CVE-2014-0207: Prevent 0 element vectors and vectors longer than the number

of properties from accessing random memory.

diff --git a/src/cdf.c b/src/cdf.c
index 48a00ec47cf41c4a2f9da8ee1adca05f29aba363..375406c3789e8154b5eec38efd3c3ad7492ed342 100644 (file)
--- a/src/cdf.c
+++ b/src/cdf.c
@@ -35,7 +35,7 @@
 #include "file.h"
 
 #ifndef lint
-FILE_RCSID("@(#)$File: cdf.c,v 1.58 2014/05/13 16:41:06 christos Exp $")
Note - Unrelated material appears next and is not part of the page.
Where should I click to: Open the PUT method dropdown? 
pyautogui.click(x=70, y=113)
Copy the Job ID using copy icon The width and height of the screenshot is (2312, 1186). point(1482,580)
+FILE_RCSID("@(#)$File: cdf.c,v 1.59 2014/05/14 23:22:48 christos Exp $")
 #endif
 
 #include <assert.h>
@@ -827,6 +827,10 @@ cdf_read_property_info(const cdf_stream_t *sst, const cdf_header_t *h,
                    i, inp[i].pi_id, inp[i].pi_type, q - p, offs));
                if (inp[i].pi_type & CDF_VECTOR) {
                        nelements = CDF_GETUINT32(q, 1);
+                       if (nelements == 0) {
+                               DPRINTF(("CDF_VECTOR with nelements == 0\n"));
+                               goto out;
+                       }
                        o = 2;
                } else {
                        nelements = 1;
@@ -901,7 +905,9 @@ cdf_read_property_info(const cdf_stream_t *sst, const cdf_header_t *h,
                        }
                        DPRINTF(("nelements = %" SIZE_T_FORMAT "u\n",
                            nelements));
-                       for (j = 0; j < nelements; j++, i++) {
+                       for (j = 0; j < nelements && i < sh.sh_properties;
+                           j++, i++)
+                       {
                                uint32_t l = CDF_GETUINT32(q, o);
                                inp[i].pi_str.s_len = l;
                                inp[i].pi_str.s_buf = (const char *)